Print the following rows again with no changes at all.

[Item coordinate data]

+---+

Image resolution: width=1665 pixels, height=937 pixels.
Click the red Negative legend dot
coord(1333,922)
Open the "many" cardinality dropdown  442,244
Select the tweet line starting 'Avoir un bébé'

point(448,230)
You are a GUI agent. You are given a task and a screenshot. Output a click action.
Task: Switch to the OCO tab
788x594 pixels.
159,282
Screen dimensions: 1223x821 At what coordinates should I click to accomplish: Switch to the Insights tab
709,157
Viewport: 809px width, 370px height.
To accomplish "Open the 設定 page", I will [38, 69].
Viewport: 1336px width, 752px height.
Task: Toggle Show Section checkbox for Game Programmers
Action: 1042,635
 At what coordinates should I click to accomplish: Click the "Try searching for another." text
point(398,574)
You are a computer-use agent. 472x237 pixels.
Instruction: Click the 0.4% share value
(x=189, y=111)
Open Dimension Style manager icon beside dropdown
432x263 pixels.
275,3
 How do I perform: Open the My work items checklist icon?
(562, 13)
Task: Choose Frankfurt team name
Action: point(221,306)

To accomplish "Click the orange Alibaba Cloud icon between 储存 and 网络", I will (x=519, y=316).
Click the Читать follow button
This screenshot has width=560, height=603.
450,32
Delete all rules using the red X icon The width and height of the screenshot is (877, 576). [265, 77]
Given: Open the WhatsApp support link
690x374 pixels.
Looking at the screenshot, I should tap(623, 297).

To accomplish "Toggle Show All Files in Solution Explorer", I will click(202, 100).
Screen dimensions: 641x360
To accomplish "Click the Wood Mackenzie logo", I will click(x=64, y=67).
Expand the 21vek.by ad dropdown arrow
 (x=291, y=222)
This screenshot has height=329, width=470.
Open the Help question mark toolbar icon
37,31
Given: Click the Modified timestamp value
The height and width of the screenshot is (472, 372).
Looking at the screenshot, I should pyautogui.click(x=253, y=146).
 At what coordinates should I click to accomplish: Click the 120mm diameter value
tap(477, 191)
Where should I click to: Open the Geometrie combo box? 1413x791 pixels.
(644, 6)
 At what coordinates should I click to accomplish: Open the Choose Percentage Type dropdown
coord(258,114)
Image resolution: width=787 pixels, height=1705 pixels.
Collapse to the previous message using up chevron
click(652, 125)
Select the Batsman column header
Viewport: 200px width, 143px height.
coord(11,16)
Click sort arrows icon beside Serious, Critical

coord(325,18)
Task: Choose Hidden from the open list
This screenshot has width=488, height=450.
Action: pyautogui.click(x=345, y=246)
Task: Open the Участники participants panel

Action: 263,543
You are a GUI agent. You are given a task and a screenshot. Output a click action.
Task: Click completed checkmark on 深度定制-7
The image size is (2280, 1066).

+---+

[WRITTEN REPLY]
Image resolution: width=1665 pixels, height=937 pixels.
Click the red Negative legend dot
coord(1333,922)
Open the "many" cardinality dropdown  442,244
Select the tweet line starting 'Avoir un bébé'

point(448,230)
You are a GUI agent. You are given a task and a screenshot. Output a click action.
Task: Switch to the OCO tab
788x594 pixels.
159,282
Screen dimensions: 1223x821 At what coordinates should I click to accomplish: Switch to the Insights tab
709,157
Viewport: 809px width, 370px height.
To accomplish "Open the 設定 page", I will [38, 69].
Viewport: 1336px width, 752px height.
Task: Toggle Show Section checkbox for Game Programmers
Action: 1042,635
 At what coordinates should I click to accomplish: Click the "Try searching for another." text
point(398,574)
You are a computer-use agent. 472x237 pixels.
Instruction: Click the 0.4% share value
(x=189, y=111)
Open Dimension Style manager icon beside dropdown
432x263 pixels.
275,3
 How do I perform: Open the My work items checklist icon?
(562, 13)
Task: Choose Frankfurt team name
Action: point(221,306)

To accomplish "Click the orange Alibaba Cloud icon between 储存 and 网络", I will (x=519, y=316).
Click the Читать follow button
This screenshot has width=560, height=603.
450,32
Delete all rules using the red X icon The width and height of the screenshot is (877, 576). [265, 77]
Given: Open the WhatsApp support link
690x374 pixels.
Looking at the screenshot, I should tap(623, 297).

To accomplish "Toggle Show All Files in Solution Explorer", I will click(202, 100).
Screen dimensions: 641x360
To accomplish "Click the Wood Mackenzie logo", I will click(x=64, y=67).
Expand the 21vek.by ad dropdown arrow
 (x=291, y=222)
This screenshot has height=329, width=470.
Open the Help question mark toolbar icon
37,31
Given: Click the Modified timestamp value
The height and width of the screenshot is (472, 372).
Looking at the screenshot, I should pyautogui.click(x=253, y=146).
 At what coordinates should I click to accomplish: Click the 120mm diameter value
tap(477, 191)
Where should I click to: Open the Geometrie combo box? 1413x791 pixels.
(644, 6)
 At what coordinates should I click to accomplish: Open the Choose Percentage Type dropdown
coord(258,114)
Image resolution: width=787 pixels, height=1705 pixels.
Collapse to the previous message using up chevron
click(652, 125)
Select the Batsman column header
Viewport: 200px width, 143px height.
coord(11,16)
Click sort arrows icon beside Serious, Critical

coord(325,18)
Task: Choose Hidden from the open list
This screenshot has width=488, height=450.
Action: pyautogui.click(x=345, y=246)
Task: Open the Участники participants panel

Action: 263,543
You are a GUI agent. You are given a task and a screenshot. Output a click action.
Task: Click completed checkmark on 深度定制-7
The image size is (2280, 1066).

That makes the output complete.